#### Instructions for the task
Of the entries below, restate word for word only the section that runs from the line with "Instruction: Click the Reporting chart icon" to the line with "700x605 pixels.", counting both ends.

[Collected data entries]
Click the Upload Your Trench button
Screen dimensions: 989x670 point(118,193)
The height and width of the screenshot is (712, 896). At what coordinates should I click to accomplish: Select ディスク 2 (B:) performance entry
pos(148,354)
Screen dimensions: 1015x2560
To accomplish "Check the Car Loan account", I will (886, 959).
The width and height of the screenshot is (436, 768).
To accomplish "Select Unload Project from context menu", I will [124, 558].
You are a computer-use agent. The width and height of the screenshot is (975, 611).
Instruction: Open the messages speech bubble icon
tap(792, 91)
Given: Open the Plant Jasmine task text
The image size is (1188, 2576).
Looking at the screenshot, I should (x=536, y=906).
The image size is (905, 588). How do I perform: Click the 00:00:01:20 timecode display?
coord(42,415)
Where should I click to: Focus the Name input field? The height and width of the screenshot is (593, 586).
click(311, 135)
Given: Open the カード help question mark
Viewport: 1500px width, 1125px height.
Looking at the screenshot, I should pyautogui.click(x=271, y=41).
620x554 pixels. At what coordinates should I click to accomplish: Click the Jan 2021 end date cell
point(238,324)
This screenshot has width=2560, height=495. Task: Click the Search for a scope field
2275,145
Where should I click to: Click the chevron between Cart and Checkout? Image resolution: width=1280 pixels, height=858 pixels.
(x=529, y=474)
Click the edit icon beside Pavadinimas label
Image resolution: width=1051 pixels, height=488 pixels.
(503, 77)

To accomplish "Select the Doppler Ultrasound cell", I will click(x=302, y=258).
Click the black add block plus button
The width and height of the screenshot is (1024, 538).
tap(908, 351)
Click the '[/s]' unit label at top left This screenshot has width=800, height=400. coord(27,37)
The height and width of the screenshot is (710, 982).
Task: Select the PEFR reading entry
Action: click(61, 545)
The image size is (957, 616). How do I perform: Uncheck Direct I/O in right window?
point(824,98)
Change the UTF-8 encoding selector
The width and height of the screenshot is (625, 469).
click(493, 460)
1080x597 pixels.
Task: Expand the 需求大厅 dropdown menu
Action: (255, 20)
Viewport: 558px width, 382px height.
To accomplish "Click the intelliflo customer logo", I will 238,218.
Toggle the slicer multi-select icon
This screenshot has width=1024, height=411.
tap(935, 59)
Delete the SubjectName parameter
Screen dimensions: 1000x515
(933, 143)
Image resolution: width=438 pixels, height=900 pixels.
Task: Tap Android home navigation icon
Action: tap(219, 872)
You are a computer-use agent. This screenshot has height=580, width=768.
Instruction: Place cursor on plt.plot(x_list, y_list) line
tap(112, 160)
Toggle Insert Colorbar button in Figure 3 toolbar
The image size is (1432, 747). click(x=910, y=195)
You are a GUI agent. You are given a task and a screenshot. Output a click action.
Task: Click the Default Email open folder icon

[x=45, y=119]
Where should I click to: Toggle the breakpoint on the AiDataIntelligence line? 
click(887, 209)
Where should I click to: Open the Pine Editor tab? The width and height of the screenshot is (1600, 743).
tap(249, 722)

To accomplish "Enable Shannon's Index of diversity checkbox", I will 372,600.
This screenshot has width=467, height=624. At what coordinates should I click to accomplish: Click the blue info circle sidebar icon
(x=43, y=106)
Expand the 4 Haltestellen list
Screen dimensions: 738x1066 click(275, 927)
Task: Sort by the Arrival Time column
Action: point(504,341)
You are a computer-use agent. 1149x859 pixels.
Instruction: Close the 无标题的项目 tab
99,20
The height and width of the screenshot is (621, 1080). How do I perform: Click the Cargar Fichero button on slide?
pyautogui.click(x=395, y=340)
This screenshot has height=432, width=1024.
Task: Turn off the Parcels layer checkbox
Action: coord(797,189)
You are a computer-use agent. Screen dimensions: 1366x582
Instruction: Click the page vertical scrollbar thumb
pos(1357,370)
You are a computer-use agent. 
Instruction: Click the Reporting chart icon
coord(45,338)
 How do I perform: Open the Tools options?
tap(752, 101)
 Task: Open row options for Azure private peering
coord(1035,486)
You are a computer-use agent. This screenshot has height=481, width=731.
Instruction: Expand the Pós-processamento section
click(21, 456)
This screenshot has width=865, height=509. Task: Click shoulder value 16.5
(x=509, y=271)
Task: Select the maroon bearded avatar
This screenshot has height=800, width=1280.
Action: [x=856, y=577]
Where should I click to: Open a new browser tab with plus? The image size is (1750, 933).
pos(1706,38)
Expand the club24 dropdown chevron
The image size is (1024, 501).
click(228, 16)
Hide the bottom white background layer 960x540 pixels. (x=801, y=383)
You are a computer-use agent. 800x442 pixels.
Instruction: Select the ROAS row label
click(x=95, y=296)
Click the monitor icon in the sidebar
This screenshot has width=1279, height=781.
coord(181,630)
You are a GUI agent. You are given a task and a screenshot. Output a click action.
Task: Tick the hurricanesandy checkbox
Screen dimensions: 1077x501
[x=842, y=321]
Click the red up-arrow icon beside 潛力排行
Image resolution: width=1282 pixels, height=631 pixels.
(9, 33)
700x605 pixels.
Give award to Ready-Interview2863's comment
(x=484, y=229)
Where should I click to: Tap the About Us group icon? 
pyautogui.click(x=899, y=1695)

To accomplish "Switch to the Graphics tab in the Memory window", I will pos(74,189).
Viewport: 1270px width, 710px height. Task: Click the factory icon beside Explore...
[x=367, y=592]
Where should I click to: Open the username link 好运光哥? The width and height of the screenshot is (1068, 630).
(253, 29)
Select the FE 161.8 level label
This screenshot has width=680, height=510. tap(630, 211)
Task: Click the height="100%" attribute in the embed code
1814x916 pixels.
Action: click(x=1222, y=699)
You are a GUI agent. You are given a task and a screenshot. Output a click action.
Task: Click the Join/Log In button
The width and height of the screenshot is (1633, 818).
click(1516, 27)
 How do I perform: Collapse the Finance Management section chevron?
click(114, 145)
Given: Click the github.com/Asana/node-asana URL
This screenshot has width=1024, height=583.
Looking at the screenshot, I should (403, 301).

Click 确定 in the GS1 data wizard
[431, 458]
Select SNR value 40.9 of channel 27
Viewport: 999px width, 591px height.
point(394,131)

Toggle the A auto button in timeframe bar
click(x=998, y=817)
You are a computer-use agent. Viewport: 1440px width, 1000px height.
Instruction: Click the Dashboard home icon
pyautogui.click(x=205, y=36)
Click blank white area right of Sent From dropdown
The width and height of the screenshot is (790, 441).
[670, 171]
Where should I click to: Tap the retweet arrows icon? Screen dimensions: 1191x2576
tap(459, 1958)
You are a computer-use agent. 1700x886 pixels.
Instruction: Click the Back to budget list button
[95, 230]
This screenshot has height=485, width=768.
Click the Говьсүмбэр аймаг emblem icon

#### Exercise response
Instruction: Click the Reporting chart icon
coord(45,338)
 How do I perform: Open the Tools options?
tap(752, 101)
 Task: Open row options for Azure private peering
coord(1035,486)
You are a computer-use agent. This screenshot has height=481, width=731.
Instruction: Expand the Pós-processamento section
click(21, 456)
This screenshot has width=865, height=509. Task: Click shoulder value 16.5
(x=509, y=271)
Task: Select the maroon bearded avatar
This screenshot has height=800, width=1280.
Action: [x=856, y=577]
Where should I click to: Open a new browser tab with plus? The image size is (1750, 933).
pos(1706,38)
Expand the club24 dropdown chevron
The image size is (1024, 501).
click(228, 16)
Hide the bottom white background layer 960x540 pixels. (x=801, y=383)
You are a computer-use agent. 800x442 pixels.
Instruction: Select the ROAS row label
click(x=95, y=296)
Click the monitor icon in the sidebar
This screenshot has width=1279, height=781.
coord(181,630)
You are a GUI agent. You are given a task and a screenshot. Output a click action.
Task: Tick the hurricanesandy checkbox
Screen dimensions: 1077x501
[x=842, y=321]
Click the red up-arrow icon beside 潛力排行
Image resolution: width=1282 pixels, height=631 pixels.
(9, 33)
700x605 pixels.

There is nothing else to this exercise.